Dataset entries
^^^^^^^^

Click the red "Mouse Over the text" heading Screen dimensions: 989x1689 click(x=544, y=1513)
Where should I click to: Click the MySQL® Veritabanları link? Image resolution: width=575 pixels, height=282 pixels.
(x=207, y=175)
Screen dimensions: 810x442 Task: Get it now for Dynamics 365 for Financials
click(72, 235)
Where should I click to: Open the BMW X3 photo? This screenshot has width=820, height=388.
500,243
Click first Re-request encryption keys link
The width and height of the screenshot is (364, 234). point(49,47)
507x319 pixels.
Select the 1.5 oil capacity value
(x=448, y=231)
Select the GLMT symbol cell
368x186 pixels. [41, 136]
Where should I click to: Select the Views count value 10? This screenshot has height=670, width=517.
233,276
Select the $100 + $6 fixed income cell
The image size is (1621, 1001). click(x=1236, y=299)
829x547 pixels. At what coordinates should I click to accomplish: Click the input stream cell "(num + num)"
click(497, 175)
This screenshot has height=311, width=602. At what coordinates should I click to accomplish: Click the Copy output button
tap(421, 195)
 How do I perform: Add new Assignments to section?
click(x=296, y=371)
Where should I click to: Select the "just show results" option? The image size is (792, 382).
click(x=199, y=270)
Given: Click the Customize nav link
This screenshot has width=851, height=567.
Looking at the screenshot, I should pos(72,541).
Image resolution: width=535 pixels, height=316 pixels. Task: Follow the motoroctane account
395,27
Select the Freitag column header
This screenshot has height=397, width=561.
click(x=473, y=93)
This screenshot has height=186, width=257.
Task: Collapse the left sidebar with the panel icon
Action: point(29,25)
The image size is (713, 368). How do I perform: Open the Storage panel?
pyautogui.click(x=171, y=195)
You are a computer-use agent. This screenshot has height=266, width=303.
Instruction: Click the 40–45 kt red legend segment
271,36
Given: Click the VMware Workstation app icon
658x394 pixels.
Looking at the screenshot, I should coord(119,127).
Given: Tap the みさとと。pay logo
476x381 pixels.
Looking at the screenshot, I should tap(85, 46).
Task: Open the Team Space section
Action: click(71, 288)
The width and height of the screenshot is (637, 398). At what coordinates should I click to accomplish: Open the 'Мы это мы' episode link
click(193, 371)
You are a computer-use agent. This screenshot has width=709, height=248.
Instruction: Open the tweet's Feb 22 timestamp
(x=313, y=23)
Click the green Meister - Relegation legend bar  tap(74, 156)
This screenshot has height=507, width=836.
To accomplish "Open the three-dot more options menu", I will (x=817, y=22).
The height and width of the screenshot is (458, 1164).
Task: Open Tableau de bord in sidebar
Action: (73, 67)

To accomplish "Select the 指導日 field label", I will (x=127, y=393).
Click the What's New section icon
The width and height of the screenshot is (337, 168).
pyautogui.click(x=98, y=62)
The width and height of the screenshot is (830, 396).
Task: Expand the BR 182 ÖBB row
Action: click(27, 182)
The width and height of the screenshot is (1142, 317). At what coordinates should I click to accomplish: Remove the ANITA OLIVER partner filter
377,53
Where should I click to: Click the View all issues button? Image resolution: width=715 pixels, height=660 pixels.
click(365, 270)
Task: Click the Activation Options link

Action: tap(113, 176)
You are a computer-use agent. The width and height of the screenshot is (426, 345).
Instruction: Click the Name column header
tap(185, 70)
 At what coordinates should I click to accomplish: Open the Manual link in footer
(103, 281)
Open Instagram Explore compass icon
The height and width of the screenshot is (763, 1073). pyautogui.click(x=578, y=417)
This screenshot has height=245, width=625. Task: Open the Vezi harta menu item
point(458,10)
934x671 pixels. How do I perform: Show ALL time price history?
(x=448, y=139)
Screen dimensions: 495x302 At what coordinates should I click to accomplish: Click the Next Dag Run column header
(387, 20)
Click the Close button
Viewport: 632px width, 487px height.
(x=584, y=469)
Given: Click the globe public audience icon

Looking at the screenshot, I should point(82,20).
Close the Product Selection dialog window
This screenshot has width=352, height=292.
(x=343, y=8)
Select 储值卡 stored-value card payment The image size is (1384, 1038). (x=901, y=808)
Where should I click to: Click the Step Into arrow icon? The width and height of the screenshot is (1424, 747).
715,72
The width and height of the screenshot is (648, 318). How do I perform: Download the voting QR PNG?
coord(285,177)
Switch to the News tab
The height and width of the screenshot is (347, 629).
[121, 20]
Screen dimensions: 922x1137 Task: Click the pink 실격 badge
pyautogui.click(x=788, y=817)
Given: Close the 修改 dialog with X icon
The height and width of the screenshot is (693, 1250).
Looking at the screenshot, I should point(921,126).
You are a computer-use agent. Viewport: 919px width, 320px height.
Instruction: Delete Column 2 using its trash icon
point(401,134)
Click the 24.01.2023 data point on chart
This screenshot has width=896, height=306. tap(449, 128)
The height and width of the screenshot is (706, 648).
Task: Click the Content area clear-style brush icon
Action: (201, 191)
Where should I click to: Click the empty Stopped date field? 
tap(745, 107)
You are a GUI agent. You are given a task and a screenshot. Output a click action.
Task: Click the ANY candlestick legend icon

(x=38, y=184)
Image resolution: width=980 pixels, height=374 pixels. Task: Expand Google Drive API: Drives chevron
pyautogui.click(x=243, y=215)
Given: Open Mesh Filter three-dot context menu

^^^^^^^^

The lines holding the word "agent" are the answer. Find them in the entries and copy them.

You are a computer-use agent. This screenshot has height=266, width=303.
You are a computer-use agent. This screenshot has width=709, height=248.
You are a computer-use agent. The width and height of the screenshot is (426, 345).
You are a computer-use agent. Viewport: 919px width, 320px height.
You are a GUI agent. You are given a task and a screenshot. Output a click action.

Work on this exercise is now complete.